The article responded to the actual question - impact on credit - but did not go on to include what I consider a very important factor. In a short sale the negotiation should include the complete release of obligation for the borrower. If the property goes to foreclosure auction, the lender is still able to seek a deficiency judgement against the borrower for their losses.
Great point Elsie.
A lot of homeowners get worried about the deficiency judgment when the topic of short sales come up.
What many don’t realize is that a deficiency judgment is all but guaranteed if they just let the home go to auction.
Working with a smart investor, who can negotiate the release of such judgment, is the best way to go for them.
This guy is an IDIOT!!! I have no idea how he could run a web site about credit and be so stupid? My team has been successfully doing short sales for more than 3 years, since before they were the new “in” thing, and since I went through a bankruptcy and lost 14 of my own properties). What this idiot says is just WRONG!!! Short sales very rarely effect your credit like a foreclosure, particularly if you negotiate for same. For some homeowners, it has NO BEARING, NO LATES ARE REPORTED AND THEIR CREDIT STAYS AS-IS…..a note, remember, most of these clowns write articles to sell papers, NOT to reprot what REALLY happens.
All my best to those venturing into the short sale business.
Sincerely,
Ben Benita
BBenita@United-IG.com
Wow Ben!
Why don’t you tell us how you really feel?

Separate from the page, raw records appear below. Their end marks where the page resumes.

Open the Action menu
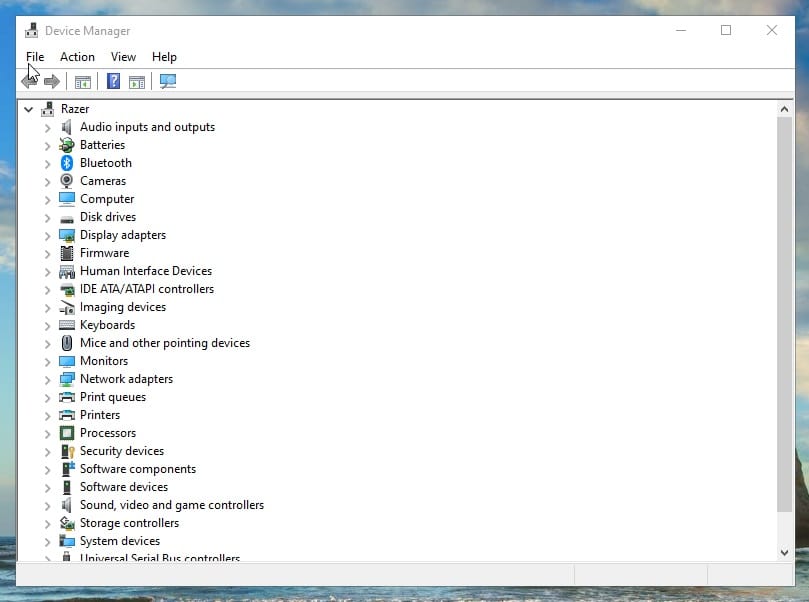Screen dimensions: 809x602 [x=77, y=57]
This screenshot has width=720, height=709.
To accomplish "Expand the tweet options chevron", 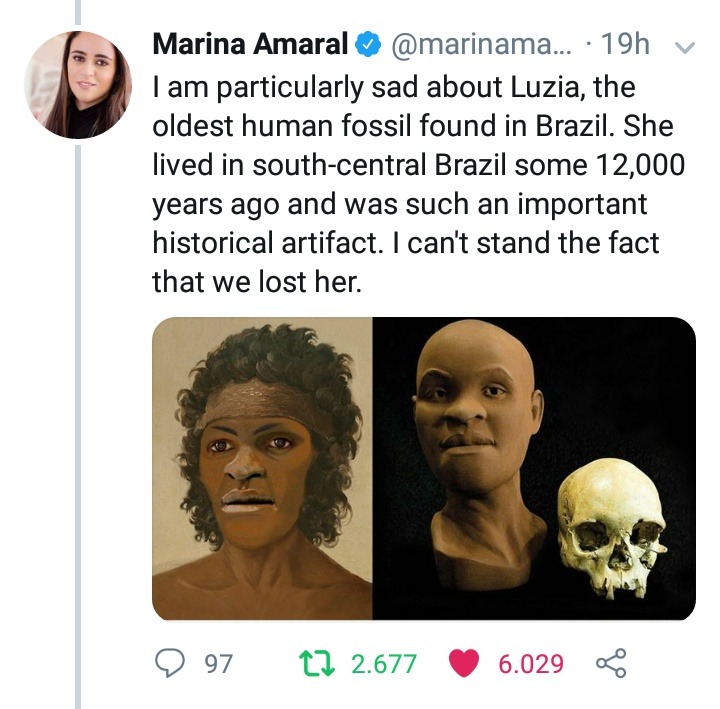I will [685, 46].
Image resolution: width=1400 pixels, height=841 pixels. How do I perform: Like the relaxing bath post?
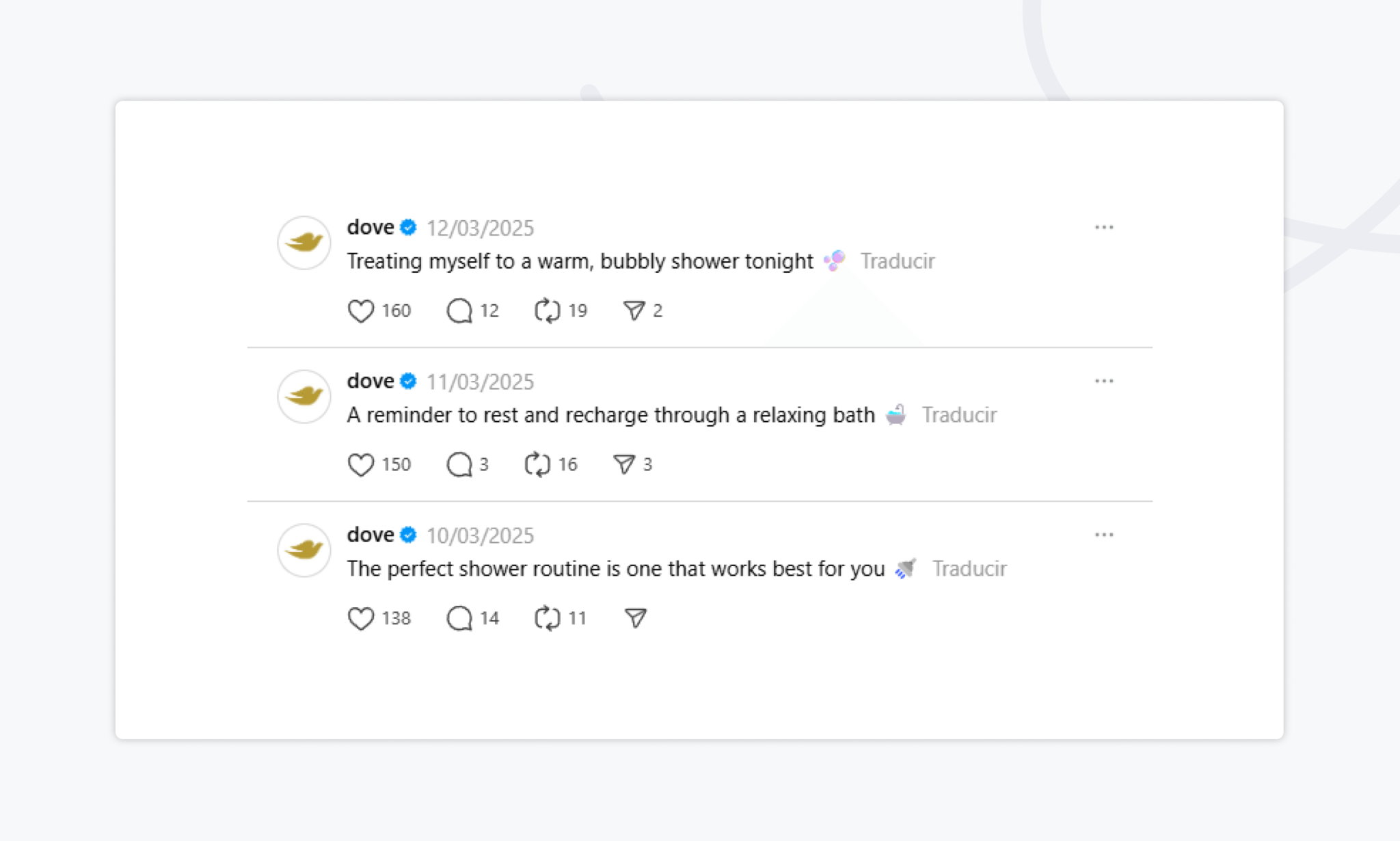tap(360, 465)
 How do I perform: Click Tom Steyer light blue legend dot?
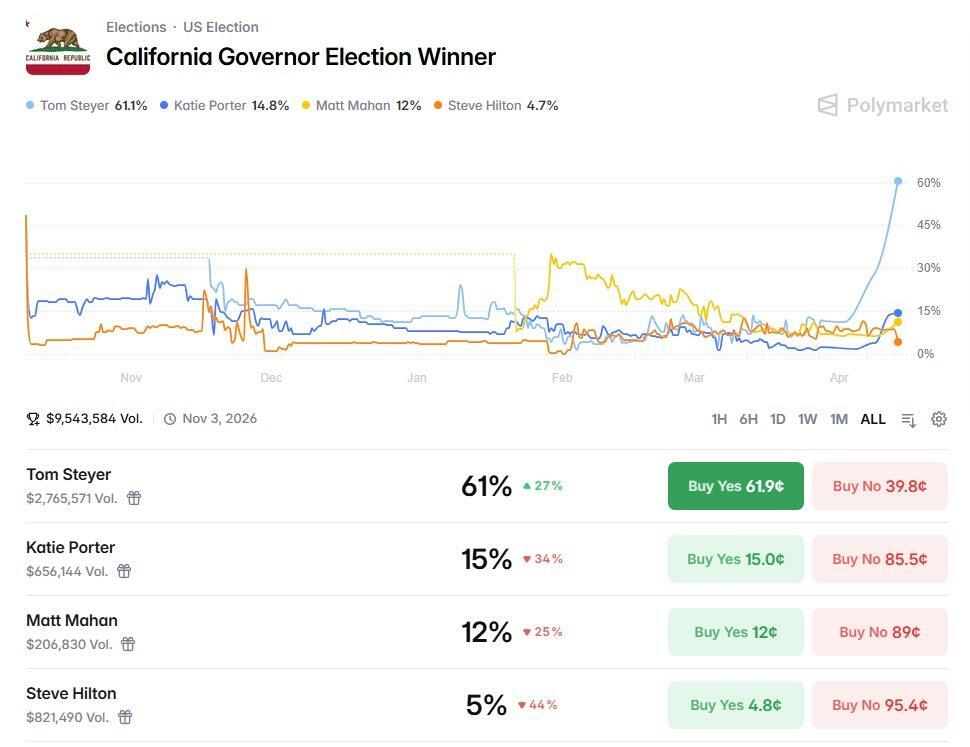coord(30,105)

In all seriousness, I agree with you. I can’t ever imagine a short sale damaging your credit as much as a foreclosure, but then again, I don’t work in the credit bureaus, nor do I know exactly how the bureaus generate our credit scores.

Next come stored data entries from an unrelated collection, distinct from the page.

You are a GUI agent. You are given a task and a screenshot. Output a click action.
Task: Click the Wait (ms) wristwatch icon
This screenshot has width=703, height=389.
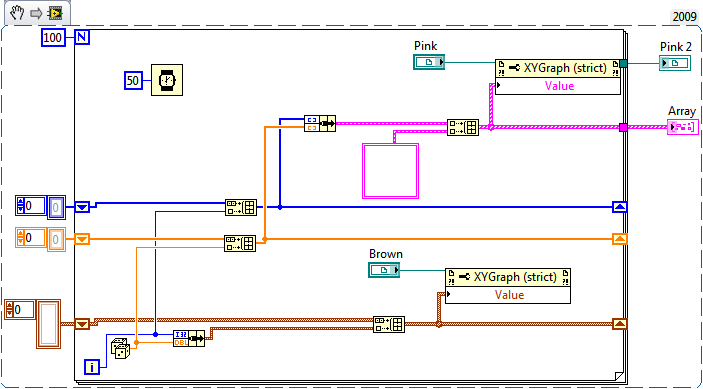[167, 80]

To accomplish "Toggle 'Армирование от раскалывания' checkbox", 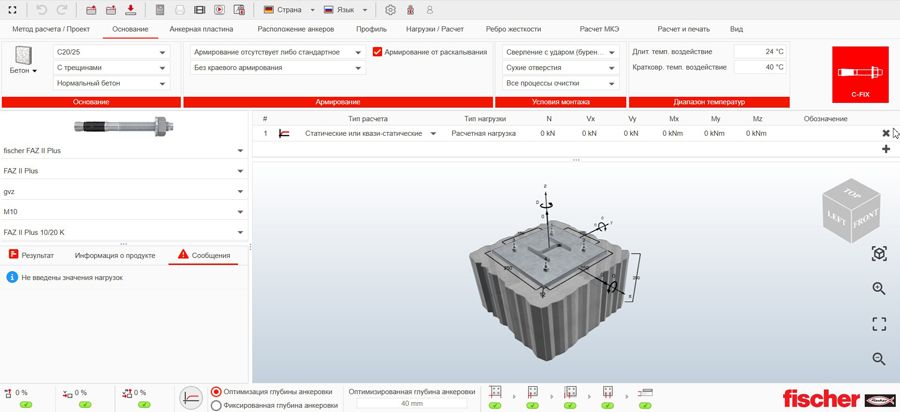I will 377,52.
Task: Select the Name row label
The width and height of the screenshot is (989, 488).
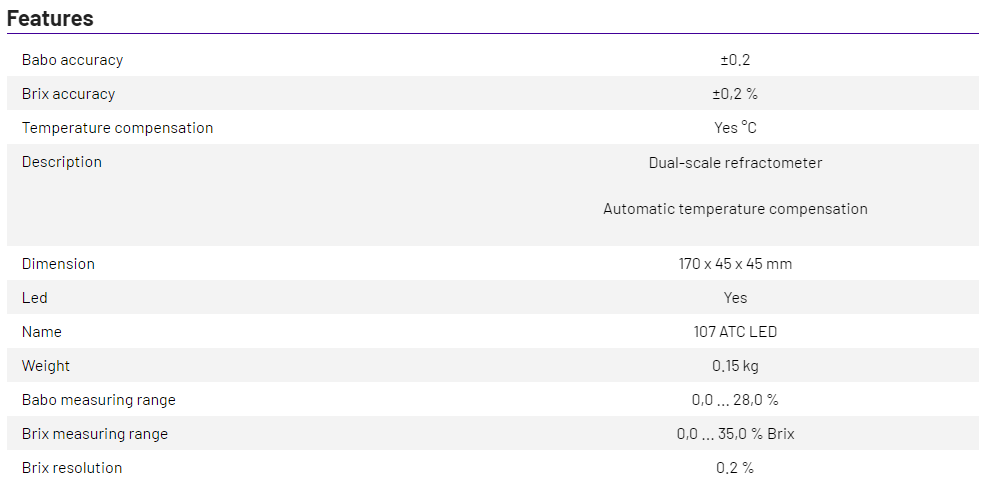Action: tap(41, 332)
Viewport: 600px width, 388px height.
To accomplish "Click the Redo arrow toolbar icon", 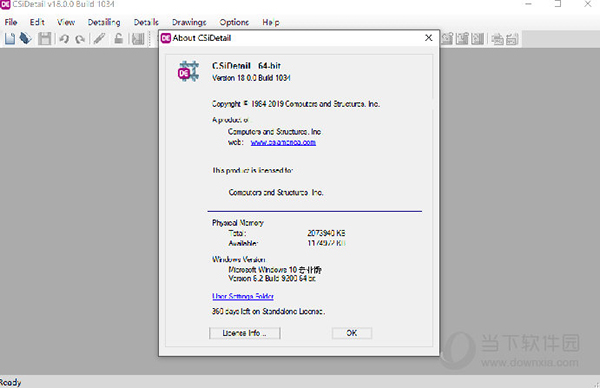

Maybe I’ll try and get John Ulzheimer to reply or explain his comment in more detail.
Stay tuned, and I’ll let you know if we have any success contacting him.

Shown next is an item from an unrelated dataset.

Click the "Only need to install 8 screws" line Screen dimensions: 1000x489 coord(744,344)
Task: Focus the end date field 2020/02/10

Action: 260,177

A short sale is reported to the credit bureaus as either a charge off or a settlement. Regardless, each has the same impact to your score as a foreclosure. You’re welcome to ask FICO the same question if you like…once you calm down.
I’ve just posted a more extensive explanation of WHY they’re treated the same way at my blog site…
http://www.creditbloggers.com
John Ulzheimer
Sorry, I get riled up when I see what I believe to be untruths. The point of your article was comparing a short sale to a foreclosure. The BIG benefit when comparing the two is that a short sale CAN BE NEGOTIATED, a foreclosure can not, it goes on and stays on for 7 years, take it or leave it. Further, I have NEVER seen a foreclosure have NO BEARING on a credit report, Conversely, I have seen short sales have little to no effect on a credit report. It seems to depend on the lender, how, and what is reported, both of which can be successfully negotiatied with a good short sale company (I am of course biased toward us). Conclusion — from me — short sale is better, ALWAYS. According to what I read on your article, a short sale is almost equal to a foreclosure…I just don’t agree!!!! If that were in fact true, why would a homeowner EVER do a short sale? If the NET credit effect is the same, and, lenders are offering CASH FOR KEYS after a foreclosure auction, the decision is a no brainer. Stay in the home as long as possible, then, GET PAID TO MOVE OUT!!! I will venture over to check out your blog….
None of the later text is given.